‘So what, it’s Maine’ isn’t good enough for the book you’re writing

I was wandering through a local gift shop recently, a little stunned at how such a large store could have so little I wanted to buy, when I came across a small Maine section. Imagine my delight when I saw notecards with “Augusta, Maine” on them. Not only is it my hometown, but it’s not often celebrated on notecards.

When I took a closer look, I saw the cards had a pastoral coastal scene. Definitely NOT Augusta, Maine.  I even took a photo, so you’ll see I’m not making this up:

When I brought it up later to a Portland acquaintance, he said, “So what? It’s Maine. People from out of state don’t care.”

SIGH.

Granted, he’s not a writer. Nor should he be. But here’s a tip if you are an aspiring writer and wondering about setting: “So what, it’s [fill in the blank]” isn’t good enough.”

I’m sure I’ve discussed in this space before the young woman I was talking to at a conference a few years ago who was writing a book set in Maine. She’s never been here, might visit someday. She’s using guidebooks for information.

The notecard made me wonder if that young woman was going to put Augusta in her book and if that Augusta, too, would have a rocky coast with sailboats. That same day, I also bought the Lonely Planet book “The Unique States of America,” hoping to find some tips for a cross-country drive I’m going to do this summer. [Different store, in case you were wondering.]

The first state I turned to in the book was Maine, just to see what unique things about Maine it had for those not lucky enough to live here.
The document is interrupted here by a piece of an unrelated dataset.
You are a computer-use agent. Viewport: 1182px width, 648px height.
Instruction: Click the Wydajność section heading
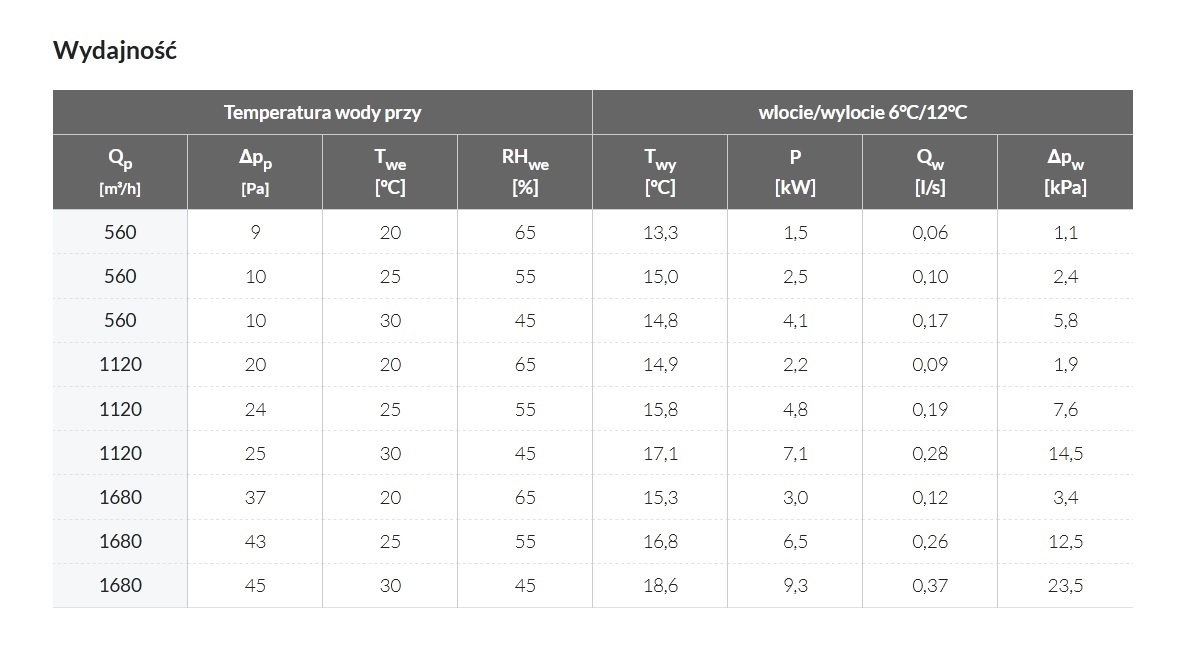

Oh my head. I think whoever wrote the Maine passage used a guide book for the guide book.

It starts out, “The Eastern Seaboard of the U.S., particularly New England, is often thought of as a manicured, developed place, more well-tended garden than untamed, rugged wilderness.” Um, on what lonely planet is your New England? Have we all turned into Connecticut? Who thinks that? Maybe someone who watched a lot of “Murder, She Wrote.” Which was filmed in California, people.

In any case, it goes on to make the case that no, we’re not all lounging in our developed gardens here — “the cliche is blown away in Maine by a salty wind lashing off the Atlantic Ocean over granite sea cliffs that look as raw as the oysters plucked from a cold-water estuary.”

In other words, a cliche I’m not sure is even a cliche is blown away by a cliche that we all live and suffer under. It may not surprise you the recommendations for food are blueberry pie, lobster and “Portland’s food scene.” Wait! Portland has a food scene? Just kidding. I read the paper and watch TV.

On the next four pages all the natural escapes; art, culture and history; family outings are on the coast except for a nod to Baxter State Park. Lonely planet tip: “There’s a good chance you’ll see a moose.” [Maureen tip: I haven’t seen one the last four times I’ve been there]. One tip it doesn’t have is that if you’re planning on driving up in July or August and camping on a whim, you’re not going to get in since it fills up months in advance. But why quibble with those details?

Oh, and, wait for it… there’s a little sidebar about lighthouses. Just in case you wondered but couldn’t find that information anwhere. And, if you’re wondering where to shop, they recommend L.L. Bean. Hmm, they’re going out a limb, but you never know, people just might check it out.

So, apparently the unique things about Maine are the absolutely most obvious things that anyone who knows anything about Maine thinks about Maine.

I know this sounds like a random rant, but really is a writing tip. I’ll get there soon.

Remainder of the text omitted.